A che momento del suo percorso di cinema corrisponde questa ricerca della libertà che sottolineava lei stesso?
M. Bellocchio: Il film ha una sua forma, scandita in tempi senza gratuità, accelerazioni o fantasticherie. Più in generale io cerco sempre di divertirmi con ciò che faccio, di rispondere al piacere di ciò che realizzo.

La donna torna ad essere al centro della sua narrazione. Ci può parlare del fatto che torna come nodo la natura femminile e il nodo con cui si cerca di incatenarla…
M. Bellocchio: Io ovviamente parlo della mia esperienza, sono io che carattere, vitalità, forza tendo ad attribuirli più alla donna che non agli uomini, è la mia vita.

Forse anche la religione resta un altro punto cardine su cui continuare a fare ricerca…
M. Bellocchio: Io sono un anarchico però sempre più moderato, certamente il potere mi dà fastidio. Parlar male della Chiesa non mi viene naturale, anche quando realizzai L’ora di religione non era la Chiesa in generale, ma una famiglia che cercava di riconquistare un potere perduto mediante la beatificazione di un loro parente.
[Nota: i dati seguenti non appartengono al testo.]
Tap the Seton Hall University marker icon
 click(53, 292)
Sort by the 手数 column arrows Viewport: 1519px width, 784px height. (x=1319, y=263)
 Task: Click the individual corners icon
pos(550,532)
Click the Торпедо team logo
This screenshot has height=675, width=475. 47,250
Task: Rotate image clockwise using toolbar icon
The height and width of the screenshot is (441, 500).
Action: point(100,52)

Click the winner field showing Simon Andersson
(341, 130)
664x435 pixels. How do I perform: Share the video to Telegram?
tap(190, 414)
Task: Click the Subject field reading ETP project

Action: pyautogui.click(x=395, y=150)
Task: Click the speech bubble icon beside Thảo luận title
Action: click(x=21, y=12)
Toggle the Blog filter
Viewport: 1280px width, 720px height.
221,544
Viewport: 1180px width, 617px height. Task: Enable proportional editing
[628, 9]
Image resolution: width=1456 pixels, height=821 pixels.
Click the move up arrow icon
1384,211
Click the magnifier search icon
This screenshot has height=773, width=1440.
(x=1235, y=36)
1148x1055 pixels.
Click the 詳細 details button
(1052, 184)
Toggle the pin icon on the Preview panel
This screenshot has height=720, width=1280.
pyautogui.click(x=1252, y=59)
Potete dirci qualcosa in merito alla scelta di farne anche un film famigliare (con fratelli e figli). È stata una necessità?
M. Bellocchio: Una necessità, ma anche qualcosa di naturale. Con tutto il rispetto per le mogli, sono i figli con cui bisogna fare i conti, è proprio il sangue del tuo sangue ed effettivamente questo essere vissuti insieme per tanto tempo, negli stessi luoghi, i pranzi, le cene, le attese, le delusioni creano tutto questo.
Parlando più direttamente di questo film, è come se una certa tragedia avvenuta nella mia vita e raccontata in un modo diretto in Gli occhi, la bocca qui avesse un racconto molto più indiretto che, però, è come se paradossalmente approfondisse maggiormente ciò che era accaduto nella mia vita e che avevo raccontato quasi in presa diretta nell’ ’82.

Dopo diversi film realizzati insieme, Piergiorgio Bellocchio arriva a un ruolo da superprotagonista. Può parlarci del vostro rapporto?
P. Bellocchio: Si tratta di un rapporto padre-figlio, certo il nostro luogo è il set,  qui abbiamo anche trovato una dimensione di intesa, col tempo abbiamo raggiunto un affiatamento e credo che sia accaduto con questo film. Non c’è più quel conflitto profondo che può esserci tra un padre e un figlio, ma adesso siamo a un livello in cui scherziamo, possiamo anche discutere. Poi per la mia vita di uomo e persona che ha una famiglia, stare sul set con lui significa anche poter stare sei settimane fianco a fianco con tuo padre facendo qualcosa di reale che è un privilegio. Le nostre sono due strade autonome che si intrecciano, sovrappongono e parlano.